El canadiense RJ Barrett, quien tuvo una decepcionante campaña de novato luego de ser seleccionado con el tercer turno en el sorteo, ha visto un alza en puntos, rebotes, asistencias y robos de balón en su segundo año. 

Veteranos como Elfrid Payton y Alec Burks están teniendo las mejores temporadas de su carrera en su séptima y décima campañas, respectivamente, mientras que Austin Rivers, quien perdió la primera semana por dolencias en el hamstring, se ha convertido en un arma letal viniendo del banco. 

La matemática puede tornarse perjudicial a largo plazo. Los Knicks están permitiendo la tercera mayor cantidad de tiros de tres en la liga mientras que ellos están en el fondo en intentos. En el baloncesto moderno eso suele ser una receta perdedora. 
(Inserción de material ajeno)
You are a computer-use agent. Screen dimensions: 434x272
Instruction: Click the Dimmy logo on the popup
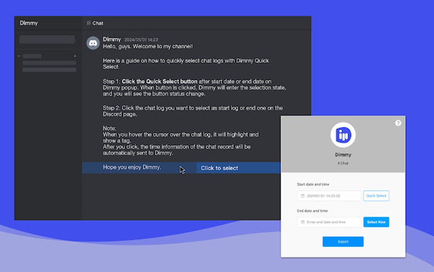tap(343, 135)
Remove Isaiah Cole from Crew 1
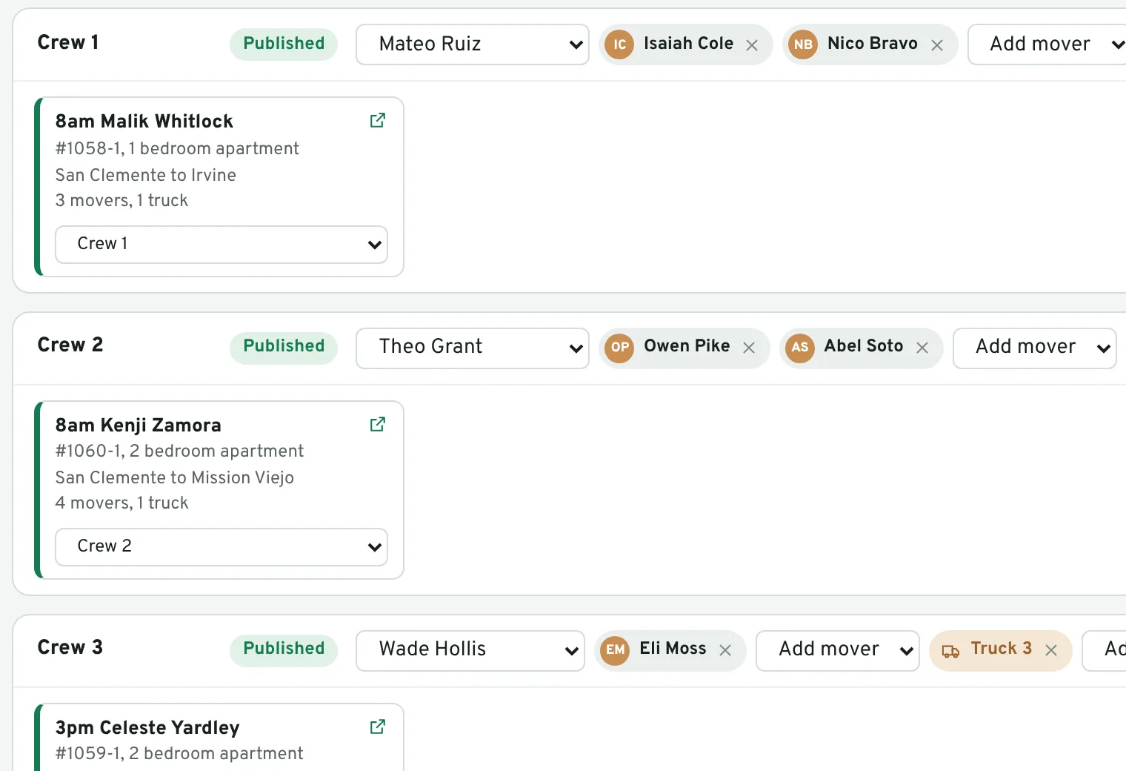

“Ahora mismo están teniendo suerte en que los equipos están tirando mal porcentaje de tres contra ellos a pesar de no defender bien la línea. Tienen que hacer ajustes antes que cambie la ola, lo que suele ocurrir luego del primer mes de temporada”, expresó Michael Pina, periodista de Sport Illustrated, en un video. 

Para los sufridos fanáticos de los Knicks, esto al menos representa luz al final del camino luego de 16 temporadas perdedoras en los pasados 20 años.